> Exercise instructions
Across the whole listing, find how many lines contain "screenshot", then write that number and nothing else.

> Data to examine
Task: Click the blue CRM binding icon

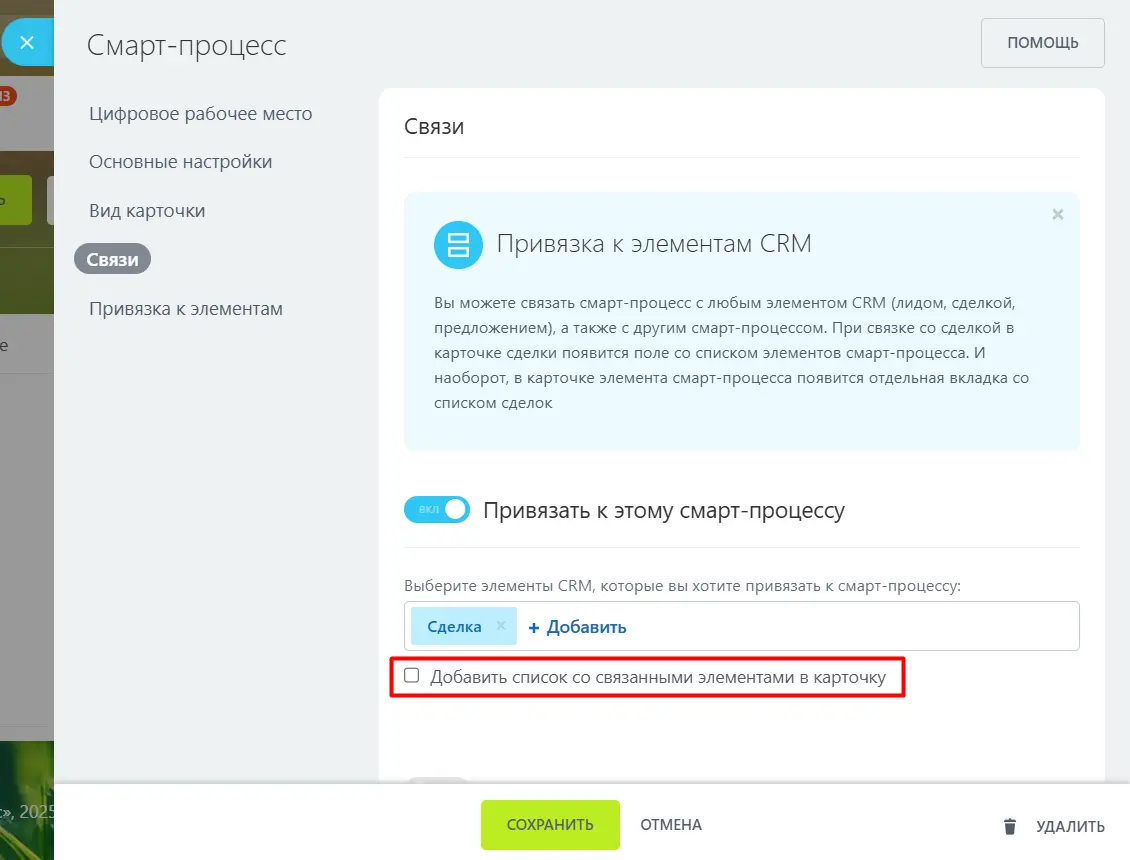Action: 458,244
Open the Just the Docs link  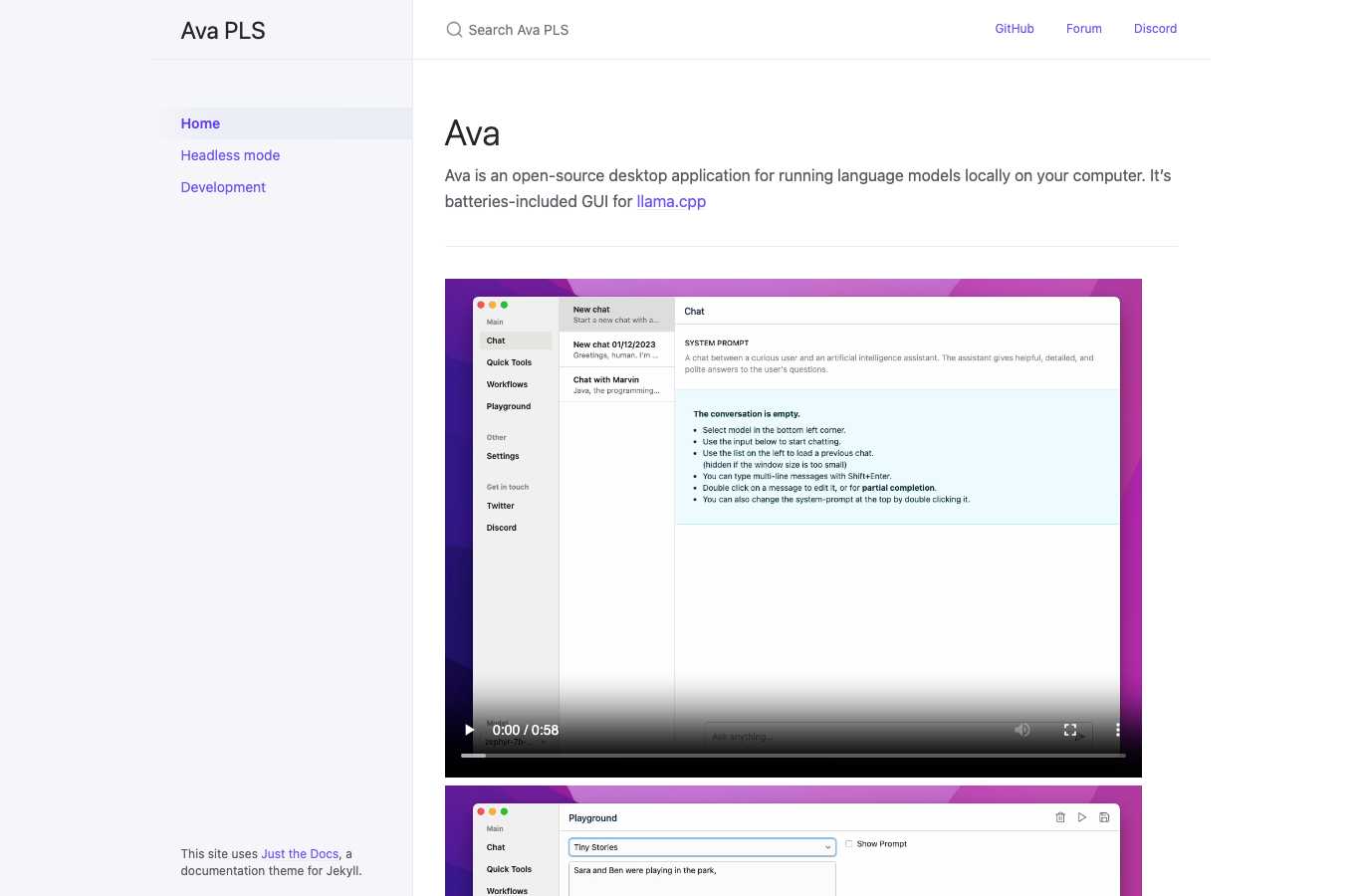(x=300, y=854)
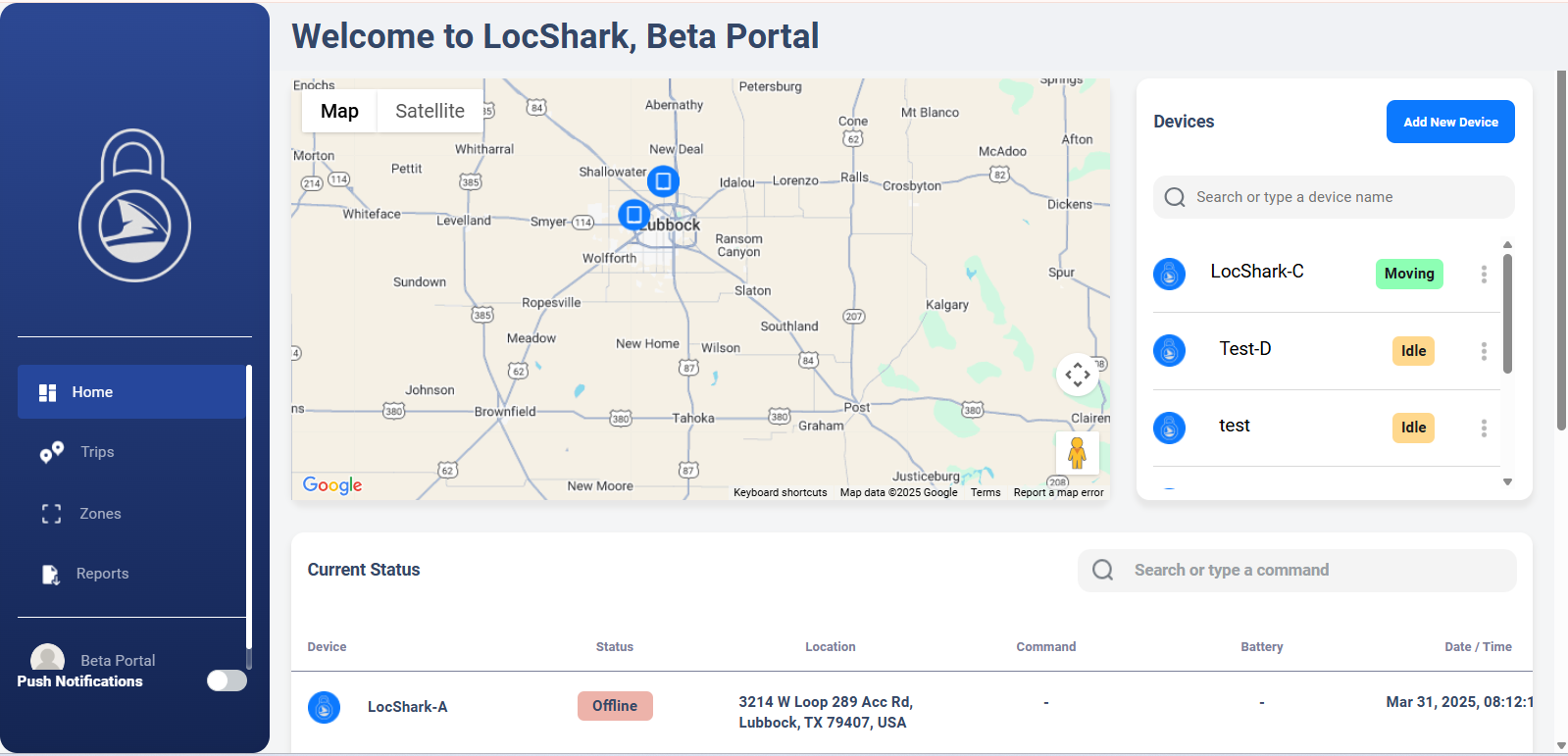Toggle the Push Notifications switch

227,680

--

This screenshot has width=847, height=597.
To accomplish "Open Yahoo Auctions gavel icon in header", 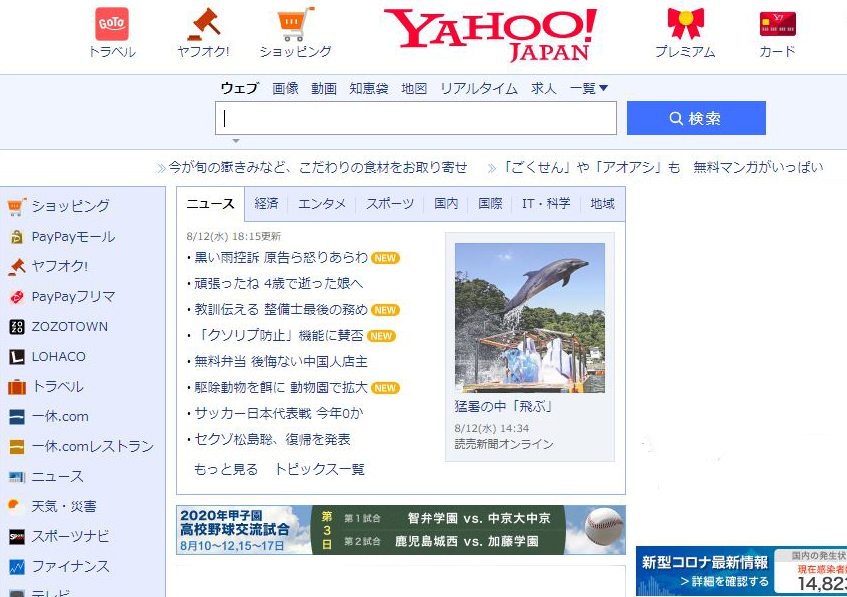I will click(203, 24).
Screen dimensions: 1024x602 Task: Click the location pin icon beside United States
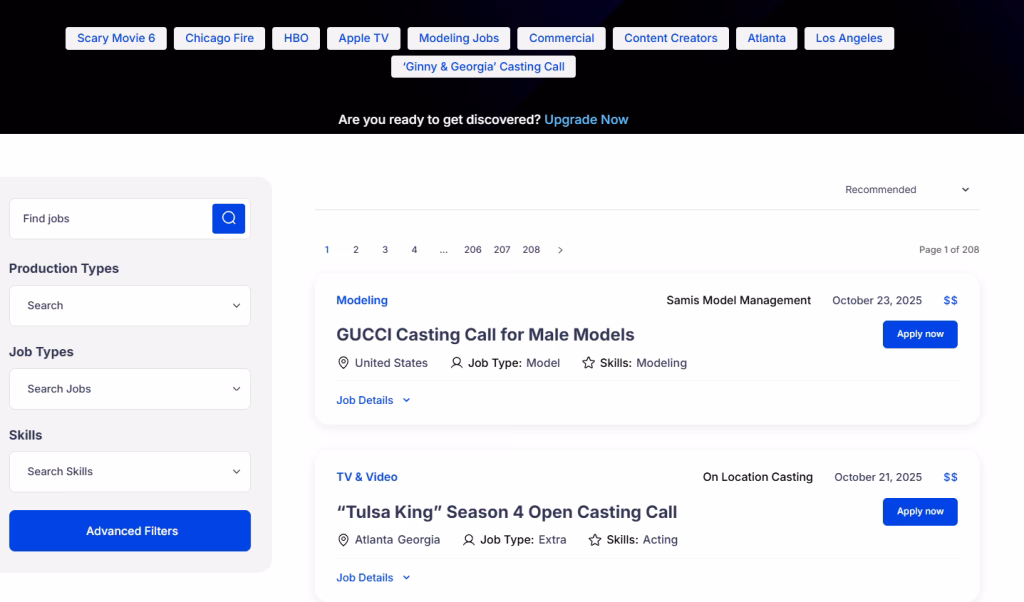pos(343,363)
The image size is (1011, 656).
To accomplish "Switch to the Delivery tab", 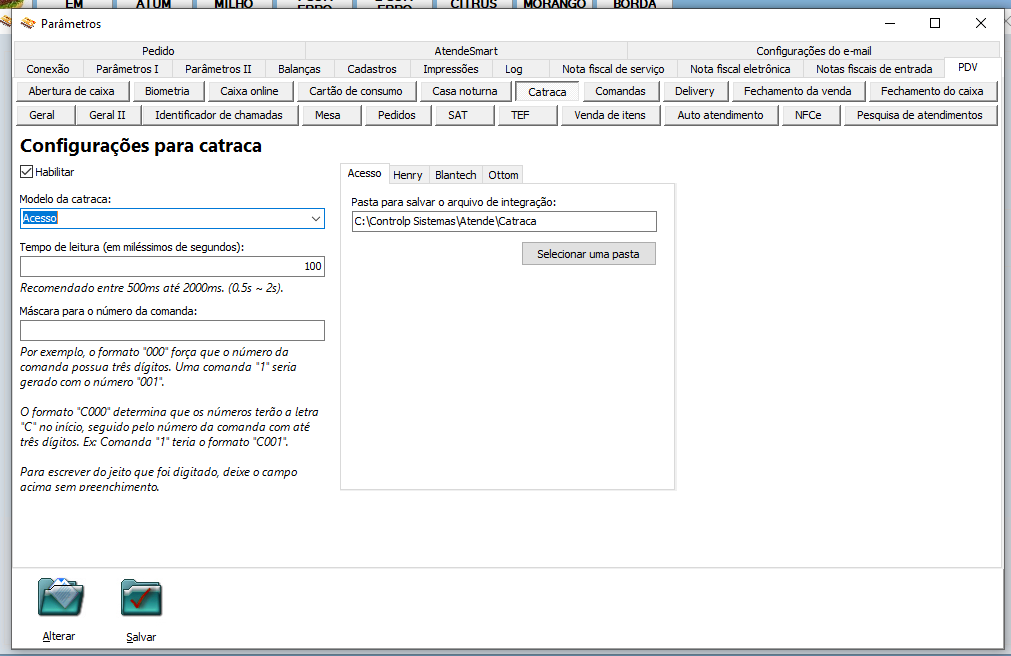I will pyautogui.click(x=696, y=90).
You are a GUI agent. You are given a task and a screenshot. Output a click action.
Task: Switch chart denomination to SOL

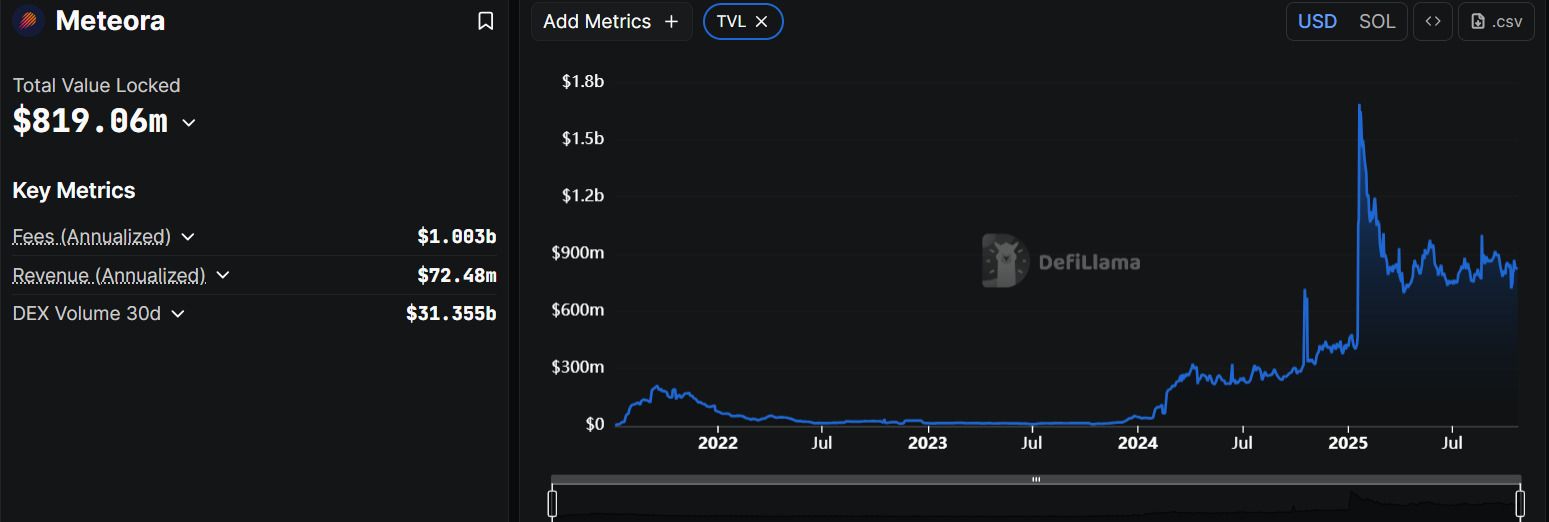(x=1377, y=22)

> Output of the task
2